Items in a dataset
--- Begin ---
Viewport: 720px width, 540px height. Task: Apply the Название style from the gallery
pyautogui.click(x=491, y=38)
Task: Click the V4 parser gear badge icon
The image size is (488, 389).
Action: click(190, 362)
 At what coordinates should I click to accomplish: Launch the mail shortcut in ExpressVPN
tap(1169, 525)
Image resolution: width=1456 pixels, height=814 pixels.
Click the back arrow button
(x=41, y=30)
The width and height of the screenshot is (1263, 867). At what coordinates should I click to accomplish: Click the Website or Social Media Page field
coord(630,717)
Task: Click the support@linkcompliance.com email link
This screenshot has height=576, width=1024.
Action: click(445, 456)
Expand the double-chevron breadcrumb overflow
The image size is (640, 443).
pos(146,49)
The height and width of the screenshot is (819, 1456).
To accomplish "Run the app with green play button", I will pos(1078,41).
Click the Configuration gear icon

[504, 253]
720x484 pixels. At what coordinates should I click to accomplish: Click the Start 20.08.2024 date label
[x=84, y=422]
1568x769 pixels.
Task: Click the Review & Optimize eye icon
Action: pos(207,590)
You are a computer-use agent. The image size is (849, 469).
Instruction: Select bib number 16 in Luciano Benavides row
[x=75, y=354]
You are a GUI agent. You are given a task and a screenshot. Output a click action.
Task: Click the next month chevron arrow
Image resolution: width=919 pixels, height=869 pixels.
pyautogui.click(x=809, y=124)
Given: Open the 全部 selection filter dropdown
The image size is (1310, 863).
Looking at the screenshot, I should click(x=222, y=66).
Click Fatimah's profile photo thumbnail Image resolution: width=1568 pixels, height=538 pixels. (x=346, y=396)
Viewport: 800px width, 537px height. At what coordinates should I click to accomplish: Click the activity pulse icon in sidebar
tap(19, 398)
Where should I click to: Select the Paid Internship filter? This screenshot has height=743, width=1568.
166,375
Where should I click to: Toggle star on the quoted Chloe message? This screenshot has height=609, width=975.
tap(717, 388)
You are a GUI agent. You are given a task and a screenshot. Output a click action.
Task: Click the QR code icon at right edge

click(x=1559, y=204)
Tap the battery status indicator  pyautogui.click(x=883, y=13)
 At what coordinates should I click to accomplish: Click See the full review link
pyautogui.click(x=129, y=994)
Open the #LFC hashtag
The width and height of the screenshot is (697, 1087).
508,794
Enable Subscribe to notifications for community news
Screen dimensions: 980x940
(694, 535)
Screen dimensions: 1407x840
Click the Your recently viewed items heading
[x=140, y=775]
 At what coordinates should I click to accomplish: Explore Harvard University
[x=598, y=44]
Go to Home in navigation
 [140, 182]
--- End ---
# [What to do]
Reproduce every line of the data above verbatim.

# [Reply to the task]
Viewport: 720px width, 540px height. Task: Apply the Название style from the gallery
pyautogui.click(x=491, y=38)
Task: Click the V4 parser gear badge icon
The image size is (488, 389).
Action: click(190, 362)
 At what coordinates should I click to accomplish: Launch the mail shortcut in ExpressVPN
tap(1169, 525)
Image resolution: width=1456 pixels, height=814 pixels.
Click the back arrow button
(x=41, y=30)
The width and height of the screenshot is (1263, 867). At what coordinates should I click to accomplish: Click the Website or Social Media Page field
coord(630,717)
Task: Click the support@linkcompliance.com email link
This screenshot has height=576, width=1024.
Action: click(445, 456)
Expand the double-chevron breadcrumb overflow
The image size is (640, 443).
pos(146,49)
The height and width of the screenshot is (819, 1456).
To accomplish "Run the app with green play button", I will pos(1078,41).
Click the Configuration gear icon

[504, 253]
720x484 pixels. At what coordinates should I click to accomplish: Click the Start 20.08.2024 date label
[x=84, y=422]
1568x769 pixels.
Task: Click the Review & Optimize eye icon
Action: pos(207,590)
You are a computer-use agent. The image size is (849, 469).
Instruction: Select bib number 16 in Luciano Benavides row
[x=75, y=354]
You are a GUI agent. You are given a task and a screenshot. Output a click action.
Task: Click the next month chevron arrow
Image resolution: width=919 pixels, height=869 pixels.
pyautogui.click(x=809, y=124)
Given: Open the 全部 selection filter dropdown
The image size is (1310, 863).
Looking at the screenshot, I should click(x=222, y=66).
Click Fatimah's profile photo thumbnail Image resolution: width=1568 pixels, height=538 pixels. (x=346, y=396)
Viewport: 800px width, 537px height. At what coordinates should I click to accomplish: Click the activity pulse icon in sidebar
tap(19, 398)
Where should I click to: Select the Paid Internship filter? This screenshot has height=743, width=1568.
166,375
Where should I click to: Toggle star on the quoted Chloe message? This screenshot has height=609, width=975.
tap(717, 388)
You are a GUI agent. You are given a task and a screenshot. Output a click action.
Task: Click the QR code icon at right edge

click(x=1559, y=204)
Tap the battery status indicator  pyautogui.click(x=883, y=13)
 At what coordinates should I click to accomplish: Click See the full review link
pyautogui.click(x=129, y=994)
Open the #LFC hashtag
The width and height of the screenshot is (697, 1087).
508,794
Enable Subscribe to notifications for community news
Screen dimensions: 980x940
(694, 535)
Screen dimensions: 1407x840
Click the Your recently viewed items heading
[x=140, y=775]
 At what coordinates should I click to accomplish: Explore Harvard University
[x=598, y=44]
Go to Home in navigation
 [140, 182]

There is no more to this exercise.